Matão was first populated by coffee growers at the beginning of the 1890s. The settlers constructed a small chapel in 1894, and in 1895 called their settlement Senhor do Bom Jesus das Palmeiras. The settlement was renamed Matão in 1897 and became a district of Araraquara. It became an independent municipality on August 27, 1898. The region attracted more small-scale farmers in the 1890s, and development was furthered by the construction of a railroad line, the Estrada de Ferro Araraquara, which was built to connect Rio Claro, in São Paulo State, to Cuiabá, the capital city of Mato Grosso.
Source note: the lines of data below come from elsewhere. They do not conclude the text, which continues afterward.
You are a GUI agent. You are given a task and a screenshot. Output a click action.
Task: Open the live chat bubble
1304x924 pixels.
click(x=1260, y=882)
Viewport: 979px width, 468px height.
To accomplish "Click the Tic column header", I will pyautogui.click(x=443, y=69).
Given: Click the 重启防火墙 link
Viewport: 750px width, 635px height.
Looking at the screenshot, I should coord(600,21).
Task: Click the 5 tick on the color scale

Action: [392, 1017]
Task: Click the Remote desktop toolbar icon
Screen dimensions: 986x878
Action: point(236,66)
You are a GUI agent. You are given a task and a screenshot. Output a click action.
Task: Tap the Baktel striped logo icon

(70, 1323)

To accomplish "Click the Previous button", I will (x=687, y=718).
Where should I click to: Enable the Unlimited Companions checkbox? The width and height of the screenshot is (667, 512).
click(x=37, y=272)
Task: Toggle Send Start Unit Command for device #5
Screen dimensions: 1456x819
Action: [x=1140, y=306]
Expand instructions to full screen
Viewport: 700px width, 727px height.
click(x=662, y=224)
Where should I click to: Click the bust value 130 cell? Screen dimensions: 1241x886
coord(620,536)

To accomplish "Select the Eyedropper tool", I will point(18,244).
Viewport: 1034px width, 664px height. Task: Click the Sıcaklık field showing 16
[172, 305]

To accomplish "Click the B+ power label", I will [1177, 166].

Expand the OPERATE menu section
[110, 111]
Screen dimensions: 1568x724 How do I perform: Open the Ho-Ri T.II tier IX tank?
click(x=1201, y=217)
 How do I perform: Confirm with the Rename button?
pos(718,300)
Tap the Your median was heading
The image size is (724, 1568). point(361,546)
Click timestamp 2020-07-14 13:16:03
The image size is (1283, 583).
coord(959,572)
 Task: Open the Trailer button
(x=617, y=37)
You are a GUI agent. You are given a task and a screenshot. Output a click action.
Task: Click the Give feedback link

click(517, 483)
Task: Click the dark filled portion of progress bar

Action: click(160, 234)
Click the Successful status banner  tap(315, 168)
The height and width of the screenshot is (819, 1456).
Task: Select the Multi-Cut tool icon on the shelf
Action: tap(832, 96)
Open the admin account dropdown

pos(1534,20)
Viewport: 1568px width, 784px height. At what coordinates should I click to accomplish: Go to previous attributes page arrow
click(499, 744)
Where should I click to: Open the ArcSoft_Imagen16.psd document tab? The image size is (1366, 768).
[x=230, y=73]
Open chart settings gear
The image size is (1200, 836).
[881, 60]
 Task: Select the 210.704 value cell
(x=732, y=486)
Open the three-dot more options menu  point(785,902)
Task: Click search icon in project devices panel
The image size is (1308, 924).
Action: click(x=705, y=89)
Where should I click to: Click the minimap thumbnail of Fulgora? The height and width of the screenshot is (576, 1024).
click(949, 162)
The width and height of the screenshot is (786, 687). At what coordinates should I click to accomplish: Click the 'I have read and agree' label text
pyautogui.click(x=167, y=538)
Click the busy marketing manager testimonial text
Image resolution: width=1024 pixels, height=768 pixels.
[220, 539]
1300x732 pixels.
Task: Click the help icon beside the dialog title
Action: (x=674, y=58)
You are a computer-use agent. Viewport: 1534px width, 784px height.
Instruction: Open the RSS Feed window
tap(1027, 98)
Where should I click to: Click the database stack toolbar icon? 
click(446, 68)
The rail line reached Matão by 1899. The municipality comprised three districts, Matão, Dobrada and São Lourenço do Turvo, until 1964 when Dobrada became a separate municipality.

==Events==
===Corpus Christi (Solemnity of the Body and Blood of Christ) Feast===

Matão is one of the Brazilian cities renowned for its Corpus Christi festivities, which have been celebrated since 1948. On this day streets of the city are decorated with temporary "rugs" made of crushed colored glass, coffee powder, and other materials in preparation for a religious procession. These rugs feature religious and municipal scenes and colorful floral and geometric designs.

== Media ==
In telecommunications, the city was served by Companhia Telefônica Brasileira until 1973, when it began to be served by Telecomunicações de São Paulo. In July 1998, this company was acquired by Telefónica, which adopted the Vivo brand in 2012.

The company is currently an operator of cell phones, fixed lines, internet (fiber optics/4G) and television (satellite and cable).